A change in approach may be needed to reverse faltering progress. Despite the disproportionate costs land mines pose to civilians, many cling to them as justification for contending with overwhelming security threats: fear outweighs the arguments against them. Moving the issue to an SDG framework from a military and defensive one could help  bring those non-signatories into the fold. They can then begin taking incremental steps towards the goals initially laid out in the treaty—such as destroying all stockpiles within four years of ratifying the treaty—without fearing that they are losing a critical part of their security architecture. Twenty-two of the remaining fifty-six contaminated states are non-signatories and must feature in plans for a mine-free world.

While  state actors have mostly stopped using landmines, use amongst non-state actors has proliferated, particularly with improvised explosive devices (IEDs). Since 2013, there has been a surge in their usage in Iraq, Syria, and Yemen, with similar patterns emerging in West Africa. These actors feel little pressure from state treaties. Here, we need to find ways to incorporate demining into a broader framework of conflict resolution and sustainable development that comes with an SDG lens. After establishing ceasefires, governments must ensure demining’s benefits are spread equally for livelihood and development outcomes, according to other interlocking SDGs. In turn, this can strengthen and sustain peace in a virtuous cycle.

Moreover, there remains much to improve in clearance. According to Mine Action Review’s  performance assessment in 2020, less than 25 percent of national mine clearance programs rated “good” or “very good.” More funding is needed. But humanitarian costs are spiraling worldwide, with a dizzying array of causes requiring resources. Were it to feature as an SDG, a more secure and sustainable financing structure for demining could be mobilized. Once in place, it would be easier to safeguard against other prevailing pressures.

That funding is essential.

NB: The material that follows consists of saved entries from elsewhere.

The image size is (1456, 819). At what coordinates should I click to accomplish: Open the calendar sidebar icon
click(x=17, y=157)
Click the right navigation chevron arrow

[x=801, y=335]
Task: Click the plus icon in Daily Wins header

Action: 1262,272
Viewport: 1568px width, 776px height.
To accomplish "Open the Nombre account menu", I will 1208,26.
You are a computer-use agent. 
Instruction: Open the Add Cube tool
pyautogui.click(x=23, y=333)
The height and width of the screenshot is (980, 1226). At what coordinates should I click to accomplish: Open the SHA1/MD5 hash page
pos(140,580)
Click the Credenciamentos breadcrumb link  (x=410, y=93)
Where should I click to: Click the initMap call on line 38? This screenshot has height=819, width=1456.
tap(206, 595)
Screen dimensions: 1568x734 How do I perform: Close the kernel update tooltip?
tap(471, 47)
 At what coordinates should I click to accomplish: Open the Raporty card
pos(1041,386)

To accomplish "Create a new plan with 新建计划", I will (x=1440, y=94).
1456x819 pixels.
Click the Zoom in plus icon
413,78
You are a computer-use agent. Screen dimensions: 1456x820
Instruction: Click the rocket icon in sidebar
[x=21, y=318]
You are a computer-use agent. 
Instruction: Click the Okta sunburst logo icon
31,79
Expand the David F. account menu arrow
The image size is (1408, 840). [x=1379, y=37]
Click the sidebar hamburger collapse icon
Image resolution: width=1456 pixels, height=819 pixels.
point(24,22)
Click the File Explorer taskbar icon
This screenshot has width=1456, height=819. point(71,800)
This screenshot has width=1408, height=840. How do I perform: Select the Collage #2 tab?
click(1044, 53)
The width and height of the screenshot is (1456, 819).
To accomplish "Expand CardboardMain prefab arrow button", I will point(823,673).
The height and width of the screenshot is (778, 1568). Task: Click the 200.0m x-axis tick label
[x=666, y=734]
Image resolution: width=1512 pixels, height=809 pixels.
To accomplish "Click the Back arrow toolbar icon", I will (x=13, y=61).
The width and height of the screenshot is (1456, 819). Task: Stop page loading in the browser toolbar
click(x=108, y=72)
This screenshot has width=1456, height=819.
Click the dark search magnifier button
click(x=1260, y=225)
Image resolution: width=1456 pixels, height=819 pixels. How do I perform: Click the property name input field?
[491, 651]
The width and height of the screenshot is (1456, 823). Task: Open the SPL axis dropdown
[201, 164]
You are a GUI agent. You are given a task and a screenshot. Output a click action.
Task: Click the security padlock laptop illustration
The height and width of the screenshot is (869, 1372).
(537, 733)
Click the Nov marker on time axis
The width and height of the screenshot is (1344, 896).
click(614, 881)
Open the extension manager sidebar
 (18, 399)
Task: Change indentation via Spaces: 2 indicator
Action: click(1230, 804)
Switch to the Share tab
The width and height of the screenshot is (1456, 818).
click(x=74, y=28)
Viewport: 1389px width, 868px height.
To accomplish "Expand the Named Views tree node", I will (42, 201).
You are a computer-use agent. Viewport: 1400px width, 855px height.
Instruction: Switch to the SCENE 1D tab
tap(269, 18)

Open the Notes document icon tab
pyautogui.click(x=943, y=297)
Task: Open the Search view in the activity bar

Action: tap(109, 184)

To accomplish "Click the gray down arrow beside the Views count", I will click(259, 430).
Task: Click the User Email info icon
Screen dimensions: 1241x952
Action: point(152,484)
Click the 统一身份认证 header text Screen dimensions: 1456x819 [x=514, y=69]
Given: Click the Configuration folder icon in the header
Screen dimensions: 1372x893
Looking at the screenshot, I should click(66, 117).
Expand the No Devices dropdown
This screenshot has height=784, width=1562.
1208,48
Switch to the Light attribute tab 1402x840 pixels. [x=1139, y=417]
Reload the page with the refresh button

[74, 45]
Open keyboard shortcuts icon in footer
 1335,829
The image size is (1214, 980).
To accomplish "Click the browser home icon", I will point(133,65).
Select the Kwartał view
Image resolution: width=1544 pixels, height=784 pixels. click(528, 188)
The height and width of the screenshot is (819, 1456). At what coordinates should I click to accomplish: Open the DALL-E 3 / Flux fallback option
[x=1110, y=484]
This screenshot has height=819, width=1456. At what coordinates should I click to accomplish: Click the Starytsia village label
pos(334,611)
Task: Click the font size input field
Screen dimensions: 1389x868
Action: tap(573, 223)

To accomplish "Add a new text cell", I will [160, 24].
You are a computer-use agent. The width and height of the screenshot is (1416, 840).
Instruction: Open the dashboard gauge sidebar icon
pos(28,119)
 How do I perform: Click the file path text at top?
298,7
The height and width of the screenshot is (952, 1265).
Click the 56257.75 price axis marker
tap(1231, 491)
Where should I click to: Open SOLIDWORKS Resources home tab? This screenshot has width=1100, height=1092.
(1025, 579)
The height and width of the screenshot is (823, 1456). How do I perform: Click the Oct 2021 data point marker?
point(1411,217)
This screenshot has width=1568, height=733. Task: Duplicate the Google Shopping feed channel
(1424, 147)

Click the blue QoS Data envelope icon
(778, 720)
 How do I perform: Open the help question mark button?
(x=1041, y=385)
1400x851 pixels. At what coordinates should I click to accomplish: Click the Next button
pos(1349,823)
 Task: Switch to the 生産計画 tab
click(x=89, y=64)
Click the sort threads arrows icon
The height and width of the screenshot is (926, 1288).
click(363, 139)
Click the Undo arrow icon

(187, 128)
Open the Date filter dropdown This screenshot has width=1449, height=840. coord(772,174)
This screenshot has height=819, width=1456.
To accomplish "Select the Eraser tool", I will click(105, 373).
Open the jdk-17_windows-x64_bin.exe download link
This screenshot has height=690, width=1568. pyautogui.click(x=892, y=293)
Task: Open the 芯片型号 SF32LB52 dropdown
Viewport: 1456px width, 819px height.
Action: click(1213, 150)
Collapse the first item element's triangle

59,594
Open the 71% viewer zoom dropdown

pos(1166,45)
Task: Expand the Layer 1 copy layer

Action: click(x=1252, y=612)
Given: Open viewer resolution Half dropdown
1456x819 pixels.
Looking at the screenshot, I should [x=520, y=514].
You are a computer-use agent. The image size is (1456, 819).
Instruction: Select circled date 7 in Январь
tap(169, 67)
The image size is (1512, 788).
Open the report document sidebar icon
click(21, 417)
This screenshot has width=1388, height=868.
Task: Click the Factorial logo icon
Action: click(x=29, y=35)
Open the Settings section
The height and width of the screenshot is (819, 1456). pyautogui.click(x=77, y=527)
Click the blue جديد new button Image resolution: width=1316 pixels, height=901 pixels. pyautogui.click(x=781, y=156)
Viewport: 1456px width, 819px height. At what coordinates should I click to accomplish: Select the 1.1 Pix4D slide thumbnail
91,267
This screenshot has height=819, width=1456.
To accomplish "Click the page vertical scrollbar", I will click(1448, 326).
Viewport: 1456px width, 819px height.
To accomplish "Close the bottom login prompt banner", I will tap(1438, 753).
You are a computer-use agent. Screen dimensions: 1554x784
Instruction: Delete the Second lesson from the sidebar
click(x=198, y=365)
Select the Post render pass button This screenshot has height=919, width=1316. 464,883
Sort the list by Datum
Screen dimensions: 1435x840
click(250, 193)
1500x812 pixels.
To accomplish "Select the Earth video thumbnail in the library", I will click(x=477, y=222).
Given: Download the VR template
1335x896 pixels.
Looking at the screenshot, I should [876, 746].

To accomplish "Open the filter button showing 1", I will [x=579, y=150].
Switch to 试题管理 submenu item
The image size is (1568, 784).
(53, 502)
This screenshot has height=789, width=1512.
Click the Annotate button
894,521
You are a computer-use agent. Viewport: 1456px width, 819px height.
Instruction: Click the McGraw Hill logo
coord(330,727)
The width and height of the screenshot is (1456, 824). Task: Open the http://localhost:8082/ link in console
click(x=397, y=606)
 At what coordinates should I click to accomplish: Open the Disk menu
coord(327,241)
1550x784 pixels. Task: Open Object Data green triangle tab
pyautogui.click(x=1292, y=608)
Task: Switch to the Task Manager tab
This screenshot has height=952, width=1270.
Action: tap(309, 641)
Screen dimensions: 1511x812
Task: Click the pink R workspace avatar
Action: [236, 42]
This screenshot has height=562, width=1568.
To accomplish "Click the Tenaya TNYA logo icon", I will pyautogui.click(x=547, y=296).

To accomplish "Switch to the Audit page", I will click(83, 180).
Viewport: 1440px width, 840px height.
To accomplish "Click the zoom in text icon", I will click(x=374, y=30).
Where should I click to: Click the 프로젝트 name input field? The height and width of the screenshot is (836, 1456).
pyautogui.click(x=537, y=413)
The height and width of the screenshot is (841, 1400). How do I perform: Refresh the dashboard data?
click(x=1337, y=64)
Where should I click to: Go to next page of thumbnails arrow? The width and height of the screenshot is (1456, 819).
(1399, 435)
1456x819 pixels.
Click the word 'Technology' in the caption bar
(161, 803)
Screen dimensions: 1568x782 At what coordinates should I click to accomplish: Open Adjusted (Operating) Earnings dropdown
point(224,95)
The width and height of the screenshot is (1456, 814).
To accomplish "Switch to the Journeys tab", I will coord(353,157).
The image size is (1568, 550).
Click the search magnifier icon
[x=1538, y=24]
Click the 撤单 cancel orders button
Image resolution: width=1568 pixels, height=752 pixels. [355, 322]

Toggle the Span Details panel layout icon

Regardless of various countries’ stockpiles, any mine currently in the ground can kill or maim. Landmines will remain a threat to a range of other SDGs until their removal. Without demining, the land remains unusable. It remains impossible to build resilient infrastructure. People cannot move freely. Places cannot move forward and poverty becomes inescapable

Setting goals marshals action. An SDG for a mine-free world may be what is required to finish the job started over a quarter of a century ago by the Mine Ban Treaty.

Hugh Martin is a former British Army officer and founder and CEO of the security, intelligence, and risk management company Hawki Worldwide.